Production Deployment Guide
This guide covers operational considerations for deploying the file monitor in production environments.
Pre-Deployment Checklist​
System Requirements​
- Rust 1.70+ installed
- Sufficient file descriptor limits (see Platform Configuration)
- Monitoring infrastructure ready (Prometheus/Grafana recommended)
- Log aggregation configured
- Alert rules defined
Resource Planning​
| Component | CPU | Memory | Disk I/O | Notes |
|---|---|---|---|---|
| Monitoring (idle) | <1% | 5 MB | Negligible | Baseline |
| Monitoring (100 evt/s) | 5-10% | 20 MB | Low | Typical |
| Monitoring (1000 evt/s) | 20-30% | 50 MB | Moderate | High load |
| With checksums | +10-20% | +Variable | High | File-dependent |
Platform Configuration​
Linux​
Increase inotify Limits​
# Check current limits
cat /proc/sys/fs/inotify/max_user_watches
cat /proc/sys/fs/inotify/max_user_instances
# Temporary increase
echo 524288 | sudo tee /proc/sys/fs/inotify/max_user_watches
echo 512 | sudo tee /proc/sys/fs/inotify/max_user_instances
# Permanent increase
echo "fs.inotify.max_user_watches=524288" | sudo tee -a /etc/sysctl.conf
echo "fs.inotify.max_user_instances=512" | sudo tee -a /etc/sysctl.conf
sudo sysctl -p
File Descriptor Limits​
# Check current limits
ulimit -n
# Increase for user (add to /etc/security/limits.conf)
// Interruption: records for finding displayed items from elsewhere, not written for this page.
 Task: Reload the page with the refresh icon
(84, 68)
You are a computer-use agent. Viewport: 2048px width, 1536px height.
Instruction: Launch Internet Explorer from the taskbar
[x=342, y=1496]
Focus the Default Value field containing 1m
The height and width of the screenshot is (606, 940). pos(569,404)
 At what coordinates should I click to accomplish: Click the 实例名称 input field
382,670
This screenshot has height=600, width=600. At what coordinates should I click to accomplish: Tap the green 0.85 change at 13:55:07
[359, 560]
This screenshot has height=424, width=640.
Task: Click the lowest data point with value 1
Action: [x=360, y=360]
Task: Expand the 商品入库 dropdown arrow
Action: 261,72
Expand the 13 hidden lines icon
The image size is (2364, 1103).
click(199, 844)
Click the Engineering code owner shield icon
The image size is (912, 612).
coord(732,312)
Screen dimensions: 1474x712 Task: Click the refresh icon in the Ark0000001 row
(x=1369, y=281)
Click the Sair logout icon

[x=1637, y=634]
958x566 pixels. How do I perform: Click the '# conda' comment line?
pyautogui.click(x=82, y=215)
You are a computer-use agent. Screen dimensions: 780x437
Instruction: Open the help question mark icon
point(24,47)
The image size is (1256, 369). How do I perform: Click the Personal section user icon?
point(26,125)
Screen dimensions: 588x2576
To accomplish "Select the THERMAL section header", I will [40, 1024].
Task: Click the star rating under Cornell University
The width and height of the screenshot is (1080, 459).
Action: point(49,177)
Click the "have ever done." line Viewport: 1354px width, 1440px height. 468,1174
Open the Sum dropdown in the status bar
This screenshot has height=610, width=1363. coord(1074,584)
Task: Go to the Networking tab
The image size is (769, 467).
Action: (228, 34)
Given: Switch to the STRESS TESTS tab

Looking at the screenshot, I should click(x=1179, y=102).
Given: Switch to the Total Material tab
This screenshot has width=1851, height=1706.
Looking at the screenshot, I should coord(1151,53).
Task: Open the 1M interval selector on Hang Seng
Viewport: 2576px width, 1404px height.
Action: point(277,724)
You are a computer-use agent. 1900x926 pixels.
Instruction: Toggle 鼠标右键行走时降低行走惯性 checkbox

your_user soft nofile 65536
your_user hard nofile 65536
# Verify after login
ulimit -n
macOS​
FSEvents automatically handles limits, but verify:
# Check system limits
sysctl kern.maxfiles
sysctl kern.maxfilesperproc
# Increase if needed (requires reboot)
sudo sysctl -w kern.maxfiles=65536
sudo sysctl -w kern.maxfilesperproc=65536
Windows​
Ensure sufficient handle limits:
# Registry settings for handle limits
# HKEY_LOCAL_MACHINE SYSTEM CurrentControlSet Control Session Manager SubSystems
# Windows key: SharedSection=1024,20480,1024
Configuration Tuning​
Development Environment​
let config = MonitorConfig::new("/path")
.recursive(true)
.debounce(100) // Low latency
.concurrency(50, 500); // Conservative
Production Environment​
let config = MonitorConfig::new("/data")
.recursive(true)
.debounce(500) // Balance responsiveness vs dedup
.concurrency(100, 1000) // Higher throughput
.ignore_patterns(vec![
"*.tmp".to_string(),
"*.swp".to_string(),
".git".to_string(),
"node_modules".to_string(),
"__pycache__".to_string(),
".DS_Store".to_string(),
])
.with_checksums(Some(50 * 1024 * 1024)); // 50MB limit
High-Volume Environment​
let config = MonitorConfig::new("/high-volume")
.recursive(true)
.debounce(1000) // Aggressive deduplication
.concurrency(200, 2000) // Maximum throughput
.ignore_patterns(/* extensive list */)
.with_checksums(None); // Disable for performance
Monitoring and Alerting​
Key Metrics​
Must Monitor​
| Metric | Type | Alert Threshold | Action |
|---|---|---|---|
fs_monitor.rate_limiter.utilization | Gauge | >0.8 | Increase concurrency |
fs_monitor.events.dropped | Counter | Rate >100/min | Investigate load |
fs_monitor.channel.used | Gauge | >90% capacity | Increase buffer |
fs_monitor.errors | Counter | Rate >10/min | Check logs |
Good to Monitor​
| Metric | Type | Purpose |
|---|---|---|
fs_monitor.events.received | Counter | Track total volume |
fs_monitor.events.debounced | Counter | Verify debouncing effectiveness |
fs_monitor.processing.latency_us | Histogram | Performance tracking |
fs_monitor.checksum.duration_ms | Histogram | Checksum performance |
Prometheus Queries​
# Event processing rate
rate(fs_monitor_events_published_total[5m])
# Rate limiter pressure
fs_monitor_rate_limiter_utilization > 0.8
# Error rate
rate(fs_monitor_errors_total[5m]) > 0.1
# P99 processing latency
histogram_quantile(0.99, rate(fs_monitor_processing_latency_us_bucket[5m]))
# Channel saturation
fs_monitor_channel_used / fs_monitor_channel_capacity > 0.9
Alert Rules​
groups:
- name: file_monitor
rules:
- alert: FileMonitorRateLimiterSaturated
expr: fs_monitor_rate_limiter_utilization > 0.8
for: 5m
labels:
severity: warning
annotations:
summary: "File monitor rate limiter saturated"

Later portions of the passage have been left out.